Sorry Archbishop/Governor General, the priest was 27, the girl was 15, it WAS statutory rape. . Even if it weren't statutory rape... which it was ... it was TOTALLY inappropriate. As inappropriate as your weaselly spin on the situation!
"PETER Hollingworth sat on the interview panel that gave a top education job to former headmaster Gilbert Case, knowing he had failed to stop a serial pedophile operating at his school, Mr Case said." MORE.
"A FORMER priest has accused Governor-General Peter Hollingworth of dismissing his claims that he was abused while working in the Brisbane diocese." MORE.
"Elliot (jailed in 2002 after pleading guilty to multiple sexual abuse charges from the 1970s) was allowed to stay on because Hollingworth argued that, as Elliot was now close to retirement, "the disruption and upset that would be caused to the whole parish as well as to him and his family would be in nobody's best interests".
Elliot remained at Dalby until his retirement in 1998, after which Hollingworth permitted him to exercise locum ministries because of his impoverished circumstances.
Hollingworth's refusal to remove Elliot from Dalby parish in 1993 was also motivated by a desire to protect the church from adverse publicity. A "sudden termination" would have caused "unwarranted concern" in the parish and been "very difficult to explain publicly", Hollingworth's lawyers told the inquiry. MORE
His (former) Grace is a bloody disgrace.
You might note that whilst he's given up the frock he still has a penchant for tacky baubles.
And for 'my fellow Australians' (© Gough Whitlam) who might be reading this. Do you also have the feeling that there is welling in the breast of the current G.G. the same hubris and patricianal remoteness displayed by the late unlamented Sir John "Yes I'll have a drink, but just make it a big one" Kerr? Hollingworth seems to be growing into his role as the very, very model of an unmodern Governor General. A role which is (bar for the short, slight breath of life and humanity breathed into it by Bill Deane) anachronistic, ceremonial, undemocratic and rent with pomp and circumstance.
(In his first year as Governor-General, Peter Hollingworth spent $900,000 on travel, more than twice as much as his predecessor, Sir William Deane, did in his last year of office. Dr Hollingworth's bill for cars, VIP aircraft, domestic and international commercial aircraft, and accommodation while away from his residences, totalled $895,280 in 2001-02, the official secretary to the Governor-General, Martin Bonsey, told a Senate committee yesterday. Sir William, in comparison, spent $430,500.)

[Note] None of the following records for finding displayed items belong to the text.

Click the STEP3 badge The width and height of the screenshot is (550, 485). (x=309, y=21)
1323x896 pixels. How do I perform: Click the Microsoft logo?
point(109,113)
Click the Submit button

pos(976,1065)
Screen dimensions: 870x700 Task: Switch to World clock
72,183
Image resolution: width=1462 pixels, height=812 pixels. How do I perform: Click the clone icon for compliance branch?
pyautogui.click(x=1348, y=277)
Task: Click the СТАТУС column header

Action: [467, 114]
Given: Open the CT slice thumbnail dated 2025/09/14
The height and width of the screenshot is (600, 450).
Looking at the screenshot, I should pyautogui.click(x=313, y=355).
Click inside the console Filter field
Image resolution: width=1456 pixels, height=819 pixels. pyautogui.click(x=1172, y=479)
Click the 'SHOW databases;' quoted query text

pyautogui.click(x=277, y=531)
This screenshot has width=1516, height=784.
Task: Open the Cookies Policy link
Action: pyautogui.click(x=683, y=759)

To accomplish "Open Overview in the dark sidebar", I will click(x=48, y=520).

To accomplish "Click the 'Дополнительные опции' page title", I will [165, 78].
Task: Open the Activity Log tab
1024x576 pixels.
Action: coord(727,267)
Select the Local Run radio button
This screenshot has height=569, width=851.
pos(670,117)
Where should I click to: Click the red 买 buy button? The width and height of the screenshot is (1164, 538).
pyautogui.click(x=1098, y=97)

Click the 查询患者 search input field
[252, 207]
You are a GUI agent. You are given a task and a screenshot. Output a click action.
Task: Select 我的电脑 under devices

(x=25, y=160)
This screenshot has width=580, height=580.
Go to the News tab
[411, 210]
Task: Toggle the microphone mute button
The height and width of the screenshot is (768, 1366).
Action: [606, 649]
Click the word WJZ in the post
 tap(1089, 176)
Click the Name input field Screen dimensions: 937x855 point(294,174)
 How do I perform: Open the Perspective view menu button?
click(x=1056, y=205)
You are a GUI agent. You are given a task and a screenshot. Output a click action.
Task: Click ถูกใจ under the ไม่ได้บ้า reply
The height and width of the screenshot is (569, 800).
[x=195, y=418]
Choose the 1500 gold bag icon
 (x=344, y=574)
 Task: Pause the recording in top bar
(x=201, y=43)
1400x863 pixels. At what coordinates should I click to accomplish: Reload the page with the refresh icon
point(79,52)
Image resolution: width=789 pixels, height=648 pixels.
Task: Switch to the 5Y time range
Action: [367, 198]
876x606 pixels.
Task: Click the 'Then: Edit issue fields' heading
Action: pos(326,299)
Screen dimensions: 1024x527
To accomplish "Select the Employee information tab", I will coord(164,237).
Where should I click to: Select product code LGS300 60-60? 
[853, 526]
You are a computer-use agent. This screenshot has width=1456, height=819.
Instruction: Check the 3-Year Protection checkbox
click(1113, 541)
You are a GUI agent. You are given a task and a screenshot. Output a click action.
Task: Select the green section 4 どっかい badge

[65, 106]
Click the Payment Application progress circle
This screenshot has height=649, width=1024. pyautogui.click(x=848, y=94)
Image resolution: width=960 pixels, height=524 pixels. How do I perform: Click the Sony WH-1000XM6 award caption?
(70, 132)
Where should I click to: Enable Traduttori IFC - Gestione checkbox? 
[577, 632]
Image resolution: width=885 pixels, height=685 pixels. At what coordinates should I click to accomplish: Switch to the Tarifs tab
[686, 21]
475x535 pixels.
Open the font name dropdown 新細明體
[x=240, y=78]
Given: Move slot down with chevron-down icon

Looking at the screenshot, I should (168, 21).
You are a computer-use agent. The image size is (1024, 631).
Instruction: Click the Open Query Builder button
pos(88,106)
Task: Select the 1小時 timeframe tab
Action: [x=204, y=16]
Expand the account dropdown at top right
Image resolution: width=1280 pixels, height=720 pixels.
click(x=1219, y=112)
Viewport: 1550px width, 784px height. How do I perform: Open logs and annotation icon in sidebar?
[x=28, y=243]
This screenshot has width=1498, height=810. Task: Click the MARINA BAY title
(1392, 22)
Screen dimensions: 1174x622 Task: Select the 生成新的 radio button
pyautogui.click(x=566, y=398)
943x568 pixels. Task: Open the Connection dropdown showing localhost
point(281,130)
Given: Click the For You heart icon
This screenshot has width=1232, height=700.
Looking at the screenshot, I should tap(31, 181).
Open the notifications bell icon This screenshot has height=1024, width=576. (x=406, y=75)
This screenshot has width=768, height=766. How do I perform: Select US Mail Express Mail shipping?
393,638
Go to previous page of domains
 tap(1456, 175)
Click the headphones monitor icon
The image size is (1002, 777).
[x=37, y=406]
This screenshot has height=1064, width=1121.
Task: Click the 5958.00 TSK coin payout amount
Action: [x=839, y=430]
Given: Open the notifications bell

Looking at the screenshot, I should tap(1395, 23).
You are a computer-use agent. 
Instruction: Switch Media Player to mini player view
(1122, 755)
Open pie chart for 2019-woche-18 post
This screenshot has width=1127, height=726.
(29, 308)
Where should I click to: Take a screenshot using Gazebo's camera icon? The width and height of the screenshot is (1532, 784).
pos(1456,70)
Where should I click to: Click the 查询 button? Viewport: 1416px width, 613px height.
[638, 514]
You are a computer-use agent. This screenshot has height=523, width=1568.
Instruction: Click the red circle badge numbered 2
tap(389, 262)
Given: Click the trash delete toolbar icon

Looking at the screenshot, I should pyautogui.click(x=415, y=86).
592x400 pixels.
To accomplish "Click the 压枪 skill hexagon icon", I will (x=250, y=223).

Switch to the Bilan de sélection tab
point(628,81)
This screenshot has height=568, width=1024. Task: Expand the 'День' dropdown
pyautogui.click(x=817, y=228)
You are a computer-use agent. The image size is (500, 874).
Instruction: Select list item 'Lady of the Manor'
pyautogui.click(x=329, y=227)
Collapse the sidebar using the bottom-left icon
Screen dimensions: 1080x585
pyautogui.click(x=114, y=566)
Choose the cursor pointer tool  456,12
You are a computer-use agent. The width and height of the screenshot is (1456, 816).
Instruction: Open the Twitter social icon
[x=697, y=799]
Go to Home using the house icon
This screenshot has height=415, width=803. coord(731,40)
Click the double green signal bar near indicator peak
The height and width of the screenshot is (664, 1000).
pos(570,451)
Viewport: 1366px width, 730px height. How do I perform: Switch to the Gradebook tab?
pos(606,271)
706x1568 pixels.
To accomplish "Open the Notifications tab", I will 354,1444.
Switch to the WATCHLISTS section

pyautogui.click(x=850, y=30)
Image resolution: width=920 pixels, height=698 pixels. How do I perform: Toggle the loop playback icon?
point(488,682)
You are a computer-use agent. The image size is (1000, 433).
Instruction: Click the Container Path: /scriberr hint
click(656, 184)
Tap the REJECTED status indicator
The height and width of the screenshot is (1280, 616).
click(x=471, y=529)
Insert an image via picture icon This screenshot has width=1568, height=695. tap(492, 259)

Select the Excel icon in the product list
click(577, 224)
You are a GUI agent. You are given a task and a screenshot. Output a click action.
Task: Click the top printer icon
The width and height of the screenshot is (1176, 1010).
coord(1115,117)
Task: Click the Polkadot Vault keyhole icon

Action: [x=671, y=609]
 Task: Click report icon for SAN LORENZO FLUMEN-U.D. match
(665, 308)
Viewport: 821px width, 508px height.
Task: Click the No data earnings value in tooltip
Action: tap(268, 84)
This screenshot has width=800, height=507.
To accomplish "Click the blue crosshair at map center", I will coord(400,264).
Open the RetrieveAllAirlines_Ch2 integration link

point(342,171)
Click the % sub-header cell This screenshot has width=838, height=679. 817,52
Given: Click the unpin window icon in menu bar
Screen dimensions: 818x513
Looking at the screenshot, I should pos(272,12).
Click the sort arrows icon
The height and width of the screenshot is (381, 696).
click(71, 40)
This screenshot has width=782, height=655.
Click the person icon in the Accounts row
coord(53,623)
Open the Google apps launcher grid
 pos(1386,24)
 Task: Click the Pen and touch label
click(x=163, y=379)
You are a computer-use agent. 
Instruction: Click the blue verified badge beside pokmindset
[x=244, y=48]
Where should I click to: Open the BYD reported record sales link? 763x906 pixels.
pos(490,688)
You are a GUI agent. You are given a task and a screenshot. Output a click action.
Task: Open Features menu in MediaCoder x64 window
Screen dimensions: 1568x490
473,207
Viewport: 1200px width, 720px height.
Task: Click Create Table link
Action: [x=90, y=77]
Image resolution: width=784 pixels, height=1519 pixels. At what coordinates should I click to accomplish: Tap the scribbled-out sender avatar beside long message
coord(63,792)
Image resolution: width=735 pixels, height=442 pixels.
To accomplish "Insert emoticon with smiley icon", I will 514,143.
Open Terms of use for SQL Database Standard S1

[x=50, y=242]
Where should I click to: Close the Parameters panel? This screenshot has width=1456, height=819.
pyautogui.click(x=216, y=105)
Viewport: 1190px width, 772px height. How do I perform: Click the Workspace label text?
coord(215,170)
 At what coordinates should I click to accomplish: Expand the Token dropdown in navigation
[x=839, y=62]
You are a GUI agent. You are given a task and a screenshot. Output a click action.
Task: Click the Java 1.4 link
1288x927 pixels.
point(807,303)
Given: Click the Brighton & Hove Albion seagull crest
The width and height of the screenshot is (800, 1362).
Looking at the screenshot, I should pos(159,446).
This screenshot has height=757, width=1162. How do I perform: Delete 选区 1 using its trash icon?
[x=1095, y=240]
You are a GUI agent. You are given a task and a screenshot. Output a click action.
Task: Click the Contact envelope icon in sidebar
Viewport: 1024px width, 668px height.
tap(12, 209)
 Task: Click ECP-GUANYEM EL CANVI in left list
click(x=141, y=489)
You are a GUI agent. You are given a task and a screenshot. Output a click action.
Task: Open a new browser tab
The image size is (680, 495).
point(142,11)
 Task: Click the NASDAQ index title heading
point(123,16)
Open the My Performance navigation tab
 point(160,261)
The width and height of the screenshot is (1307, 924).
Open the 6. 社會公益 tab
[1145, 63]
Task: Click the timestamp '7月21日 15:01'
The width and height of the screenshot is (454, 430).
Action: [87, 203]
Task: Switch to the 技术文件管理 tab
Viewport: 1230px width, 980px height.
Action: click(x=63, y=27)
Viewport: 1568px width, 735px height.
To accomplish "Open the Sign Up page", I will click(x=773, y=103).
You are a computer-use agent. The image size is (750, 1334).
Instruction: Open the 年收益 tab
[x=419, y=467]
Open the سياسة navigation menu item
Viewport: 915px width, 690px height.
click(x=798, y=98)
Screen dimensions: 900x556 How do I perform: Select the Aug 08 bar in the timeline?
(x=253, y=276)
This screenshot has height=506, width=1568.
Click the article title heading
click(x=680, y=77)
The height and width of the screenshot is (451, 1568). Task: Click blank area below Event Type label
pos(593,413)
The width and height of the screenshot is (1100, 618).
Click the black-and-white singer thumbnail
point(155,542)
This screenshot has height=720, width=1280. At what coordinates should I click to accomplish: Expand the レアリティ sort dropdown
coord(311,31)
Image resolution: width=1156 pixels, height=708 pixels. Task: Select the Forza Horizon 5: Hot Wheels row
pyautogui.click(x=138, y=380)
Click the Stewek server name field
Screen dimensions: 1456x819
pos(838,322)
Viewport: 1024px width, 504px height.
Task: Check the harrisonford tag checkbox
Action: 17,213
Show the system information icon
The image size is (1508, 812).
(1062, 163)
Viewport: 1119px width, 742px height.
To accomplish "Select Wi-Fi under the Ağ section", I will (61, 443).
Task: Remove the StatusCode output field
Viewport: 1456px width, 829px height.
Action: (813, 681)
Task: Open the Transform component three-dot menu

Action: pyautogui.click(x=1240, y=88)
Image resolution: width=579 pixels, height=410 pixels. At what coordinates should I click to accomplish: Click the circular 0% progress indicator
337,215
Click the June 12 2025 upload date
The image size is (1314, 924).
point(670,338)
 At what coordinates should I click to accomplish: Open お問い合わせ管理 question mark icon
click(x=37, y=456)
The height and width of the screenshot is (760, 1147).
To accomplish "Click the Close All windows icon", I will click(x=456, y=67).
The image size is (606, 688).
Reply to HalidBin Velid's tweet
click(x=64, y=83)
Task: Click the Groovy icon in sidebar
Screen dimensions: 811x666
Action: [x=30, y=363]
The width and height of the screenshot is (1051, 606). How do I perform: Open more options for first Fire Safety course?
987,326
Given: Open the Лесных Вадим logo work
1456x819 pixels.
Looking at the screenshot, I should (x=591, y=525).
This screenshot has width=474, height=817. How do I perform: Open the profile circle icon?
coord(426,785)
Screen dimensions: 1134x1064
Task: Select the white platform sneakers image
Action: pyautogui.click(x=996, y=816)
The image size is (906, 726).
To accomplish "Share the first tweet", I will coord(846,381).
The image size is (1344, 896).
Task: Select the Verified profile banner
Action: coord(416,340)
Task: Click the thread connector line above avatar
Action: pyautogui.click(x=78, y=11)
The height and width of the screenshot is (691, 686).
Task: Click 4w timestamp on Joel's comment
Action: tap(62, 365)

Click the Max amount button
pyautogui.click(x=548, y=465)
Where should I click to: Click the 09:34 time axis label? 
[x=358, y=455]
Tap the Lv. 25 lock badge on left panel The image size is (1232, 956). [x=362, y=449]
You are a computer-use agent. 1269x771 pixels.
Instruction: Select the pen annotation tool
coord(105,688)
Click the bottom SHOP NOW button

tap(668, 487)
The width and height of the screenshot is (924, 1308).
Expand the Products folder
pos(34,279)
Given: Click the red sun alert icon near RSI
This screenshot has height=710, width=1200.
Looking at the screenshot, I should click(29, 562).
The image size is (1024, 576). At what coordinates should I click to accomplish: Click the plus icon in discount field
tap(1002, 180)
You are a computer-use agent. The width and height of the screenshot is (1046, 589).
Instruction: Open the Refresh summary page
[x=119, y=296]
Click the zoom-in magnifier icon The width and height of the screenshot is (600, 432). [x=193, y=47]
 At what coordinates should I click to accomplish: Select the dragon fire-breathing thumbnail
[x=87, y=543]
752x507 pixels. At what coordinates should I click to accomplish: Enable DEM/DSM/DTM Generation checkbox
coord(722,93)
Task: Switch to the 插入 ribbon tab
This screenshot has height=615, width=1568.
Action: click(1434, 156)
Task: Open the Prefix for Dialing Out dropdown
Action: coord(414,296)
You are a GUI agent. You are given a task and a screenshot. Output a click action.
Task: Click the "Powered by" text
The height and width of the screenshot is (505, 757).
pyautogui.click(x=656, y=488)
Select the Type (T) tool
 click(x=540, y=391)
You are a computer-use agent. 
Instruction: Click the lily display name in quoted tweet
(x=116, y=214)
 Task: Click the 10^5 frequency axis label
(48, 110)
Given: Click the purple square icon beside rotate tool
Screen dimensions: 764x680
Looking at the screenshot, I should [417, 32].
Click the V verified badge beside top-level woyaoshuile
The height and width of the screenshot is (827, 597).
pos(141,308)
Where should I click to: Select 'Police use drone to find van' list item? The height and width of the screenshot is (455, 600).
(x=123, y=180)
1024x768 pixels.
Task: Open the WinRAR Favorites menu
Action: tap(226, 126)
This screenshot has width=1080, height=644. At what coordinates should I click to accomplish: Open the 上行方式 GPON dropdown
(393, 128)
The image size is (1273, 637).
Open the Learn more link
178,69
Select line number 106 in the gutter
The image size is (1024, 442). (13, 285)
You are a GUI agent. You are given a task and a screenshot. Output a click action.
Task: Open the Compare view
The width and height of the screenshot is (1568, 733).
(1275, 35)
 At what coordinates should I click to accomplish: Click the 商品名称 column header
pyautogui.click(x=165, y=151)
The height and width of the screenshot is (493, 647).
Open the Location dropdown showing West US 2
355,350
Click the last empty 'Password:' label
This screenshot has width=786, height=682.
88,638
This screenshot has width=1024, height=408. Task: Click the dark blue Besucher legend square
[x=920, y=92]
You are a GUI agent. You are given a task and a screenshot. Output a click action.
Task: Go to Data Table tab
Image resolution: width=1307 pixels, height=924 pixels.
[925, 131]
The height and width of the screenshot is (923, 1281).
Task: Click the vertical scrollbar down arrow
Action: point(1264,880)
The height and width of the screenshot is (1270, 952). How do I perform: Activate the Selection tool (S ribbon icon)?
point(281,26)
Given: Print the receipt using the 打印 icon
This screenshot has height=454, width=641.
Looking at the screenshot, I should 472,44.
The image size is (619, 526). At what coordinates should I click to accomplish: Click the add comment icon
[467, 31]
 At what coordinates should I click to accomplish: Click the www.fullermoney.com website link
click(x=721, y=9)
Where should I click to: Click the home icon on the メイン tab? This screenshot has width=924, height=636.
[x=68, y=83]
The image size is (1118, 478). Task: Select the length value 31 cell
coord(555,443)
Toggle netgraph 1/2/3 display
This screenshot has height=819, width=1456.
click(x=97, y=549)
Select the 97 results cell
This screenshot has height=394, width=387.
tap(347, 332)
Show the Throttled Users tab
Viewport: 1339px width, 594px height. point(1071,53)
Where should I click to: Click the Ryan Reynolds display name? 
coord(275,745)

"Peter Hollingworth is safe in his job until John Howard advises the Queen otherwise, and it may be doubted whether the Prime Minister will do that. A lame duck governor-general such as we have now is a prime minister's dream: someone for whom public esteem is so low that he would never risk attempting any independent discretion in the exercise of his office. Hollingworth is entirely dependent on retaining the Prime Minister's favour, so there is virtually no prospect that he would ever contemplate doing to him what John Kerr did to Gough Whitlam. Nor is there is even much prospect that this Governor-General will make the sort of comment on public issues that could be construed as criticism of the Government, something his immediate predecessor, Sir William Deane, was occasionally thought to have done. Though here, of course, there are many shades of grey:
Deane got away with saying rather more than most governors-general have been willing to say because he properly avoided making remarks that might indicate partisan allegiance, or that commented upon specific policies. Hollingworth, however, did just that when farewelling ADF personnel who were being deployed to the Gulf: "This is something that's got to be done . . . I think it's a matter of putting pressure on this dictator." The first statement could charitably be interpreted as an expression of support for the troops, but the second comments frankly upon Government policy, something governors-general are not supposed to do. But Hollingworth got away with it, presumably because the comment was an endorsement, not a criticism." MORE.